> Teks
<<<<

Hiruk pikuk pemilihan
DKI 1 semakin menarik untuk diamati. Setelah skenario anak tangga PDIP dengan
mengusung Ahok
Sekarang Skenario Anak Tangga tersebut kembali
dipraktekan oleh Demokrat dengan mengusung Agus Hari Murti Yudoyono (AHY).
Terkait
dengan pengusungan AHY dan Silvi oleh partai Demokrat, PKS, PPP dan PKB beragam
tanggapan yang muncul, mulai dari yang mengganggap hal tersebut sebagai
blunder, tetapi ada juga yang menyatakan akan memilih AHY untuk DKI 1.

>>>>

> Catatan yang Disediakan
<<<<

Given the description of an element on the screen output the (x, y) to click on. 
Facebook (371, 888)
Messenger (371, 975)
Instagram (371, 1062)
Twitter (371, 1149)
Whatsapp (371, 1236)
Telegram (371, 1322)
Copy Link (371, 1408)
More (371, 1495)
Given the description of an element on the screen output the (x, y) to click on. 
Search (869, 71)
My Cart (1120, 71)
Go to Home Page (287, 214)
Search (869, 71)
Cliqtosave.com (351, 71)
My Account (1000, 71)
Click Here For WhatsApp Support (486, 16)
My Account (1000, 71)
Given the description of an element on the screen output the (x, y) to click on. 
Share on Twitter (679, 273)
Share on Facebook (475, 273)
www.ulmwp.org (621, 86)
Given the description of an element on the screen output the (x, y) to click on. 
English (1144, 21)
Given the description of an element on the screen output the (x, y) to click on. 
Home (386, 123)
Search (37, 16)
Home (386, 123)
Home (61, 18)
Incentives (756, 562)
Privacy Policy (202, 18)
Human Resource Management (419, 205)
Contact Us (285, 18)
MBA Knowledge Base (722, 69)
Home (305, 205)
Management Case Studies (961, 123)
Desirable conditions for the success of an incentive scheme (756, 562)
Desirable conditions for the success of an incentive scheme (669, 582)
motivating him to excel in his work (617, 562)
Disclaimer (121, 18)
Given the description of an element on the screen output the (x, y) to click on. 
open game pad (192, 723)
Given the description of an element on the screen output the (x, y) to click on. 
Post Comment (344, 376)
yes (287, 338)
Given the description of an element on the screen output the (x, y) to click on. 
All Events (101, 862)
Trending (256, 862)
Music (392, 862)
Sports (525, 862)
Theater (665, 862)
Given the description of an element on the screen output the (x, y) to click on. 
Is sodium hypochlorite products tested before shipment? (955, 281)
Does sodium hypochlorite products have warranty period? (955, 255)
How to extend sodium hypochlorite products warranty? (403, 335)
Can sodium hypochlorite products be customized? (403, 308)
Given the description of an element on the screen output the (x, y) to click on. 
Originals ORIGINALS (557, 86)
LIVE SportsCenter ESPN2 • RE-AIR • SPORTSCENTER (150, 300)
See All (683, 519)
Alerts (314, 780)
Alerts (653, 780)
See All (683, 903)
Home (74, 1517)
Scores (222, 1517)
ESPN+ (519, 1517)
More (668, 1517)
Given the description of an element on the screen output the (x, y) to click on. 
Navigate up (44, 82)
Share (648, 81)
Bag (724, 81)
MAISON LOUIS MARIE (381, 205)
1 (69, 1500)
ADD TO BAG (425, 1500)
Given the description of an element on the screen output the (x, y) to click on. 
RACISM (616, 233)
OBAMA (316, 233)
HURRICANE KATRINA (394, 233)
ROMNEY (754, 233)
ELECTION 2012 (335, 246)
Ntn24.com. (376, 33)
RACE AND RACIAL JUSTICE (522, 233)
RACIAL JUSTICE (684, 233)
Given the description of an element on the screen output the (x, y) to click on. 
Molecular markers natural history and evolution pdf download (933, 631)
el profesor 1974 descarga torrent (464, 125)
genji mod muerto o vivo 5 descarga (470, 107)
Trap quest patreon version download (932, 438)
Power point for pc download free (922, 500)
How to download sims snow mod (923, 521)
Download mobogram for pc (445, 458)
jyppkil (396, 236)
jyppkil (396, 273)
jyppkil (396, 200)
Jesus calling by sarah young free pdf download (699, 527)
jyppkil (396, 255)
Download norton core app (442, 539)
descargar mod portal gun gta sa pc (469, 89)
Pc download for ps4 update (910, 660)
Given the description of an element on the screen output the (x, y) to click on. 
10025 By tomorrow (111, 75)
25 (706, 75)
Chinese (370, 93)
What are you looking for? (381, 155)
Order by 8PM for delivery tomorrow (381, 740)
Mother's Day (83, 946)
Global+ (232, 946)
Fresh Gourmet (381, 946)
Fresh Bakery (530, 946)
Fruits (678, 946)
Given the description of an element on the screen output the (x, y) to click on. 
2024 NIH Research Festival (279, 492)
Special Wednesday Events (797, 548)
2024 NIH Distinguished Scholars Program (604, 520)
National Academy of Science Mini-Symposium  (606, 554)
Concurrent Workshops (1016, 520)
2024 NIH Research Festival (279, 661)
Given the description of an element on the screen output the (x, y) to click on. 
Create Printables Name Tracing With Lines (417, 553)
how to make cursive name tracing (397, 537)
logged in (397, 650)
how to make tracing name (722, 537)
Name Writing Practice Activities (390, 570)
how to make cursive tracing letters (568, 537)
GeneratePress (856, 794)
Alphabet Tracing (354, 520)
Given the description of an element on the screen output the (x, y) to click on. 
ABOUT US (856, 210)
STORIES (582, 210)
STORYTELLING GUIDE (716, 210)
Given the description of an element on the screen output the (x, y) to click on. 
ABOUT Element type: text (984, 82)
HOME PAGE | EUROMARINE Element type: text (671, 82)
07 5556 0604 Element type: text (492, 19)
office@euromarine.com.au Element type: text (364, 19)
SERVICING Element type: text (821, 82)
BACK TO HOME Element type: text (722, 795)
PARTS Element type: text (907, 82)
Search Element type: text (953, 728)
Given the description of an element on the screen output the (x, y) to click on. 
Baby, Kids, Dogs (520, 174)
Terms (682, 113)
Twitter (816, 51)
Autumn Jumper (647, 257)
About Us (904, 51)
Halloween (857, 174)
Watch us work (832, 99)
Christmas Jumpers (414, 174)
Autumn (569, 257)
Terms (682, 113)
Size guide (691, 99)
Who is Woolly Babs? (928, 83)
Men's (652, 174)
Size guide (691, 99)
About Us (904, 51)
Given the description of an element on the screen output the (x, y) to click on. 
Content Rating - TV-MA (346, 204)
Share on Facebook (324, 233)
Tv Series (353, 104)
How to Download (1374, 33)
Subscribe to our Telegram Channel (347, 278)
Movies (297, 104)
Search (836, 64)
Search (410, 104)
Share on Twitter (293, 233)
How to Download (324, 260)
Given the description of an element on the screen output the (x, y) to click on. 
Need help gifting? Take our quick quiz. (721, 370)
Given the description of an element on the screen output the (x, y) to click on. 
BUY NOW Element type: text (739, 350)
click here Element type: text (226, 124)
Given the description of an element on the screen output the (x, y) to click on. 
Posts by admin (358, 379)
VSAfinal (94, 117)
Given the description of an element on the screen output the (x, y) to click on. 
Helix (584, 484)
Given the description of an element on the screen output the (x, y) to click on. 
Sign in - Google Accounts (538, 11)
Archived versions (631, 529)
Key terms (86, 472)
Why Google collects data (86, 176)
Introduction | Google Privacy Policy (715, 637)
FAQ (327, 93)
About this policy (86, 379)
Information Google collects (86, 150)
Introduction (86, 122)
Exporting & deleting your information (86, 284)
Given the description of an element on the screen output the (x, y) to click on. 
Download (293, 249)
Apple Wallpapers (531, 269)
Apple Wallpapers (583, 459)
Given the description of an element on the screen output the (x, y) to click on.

>>>>

Jawab pertanyaan berikut berdasarkan teks tentang pemilihan DKI 1.
(a) Partai apa yang kini mempraktikkan kembali skenario anak tangga?
(b) Selain Demokrat, partai apa saja yang disebut mengusung AHY dan Silvi?
(c) Apa dua tanggapan yang disebutkan terkait pengusungan tersebut?

> Jawaban Tugas
(a) Demokrat.
(b) PKS, PPP, dan PKB.
(c) Ada yang menganggapnya sebagai blunder, ada juga yang menyatakan akan memilih AHY untuk DKI 1.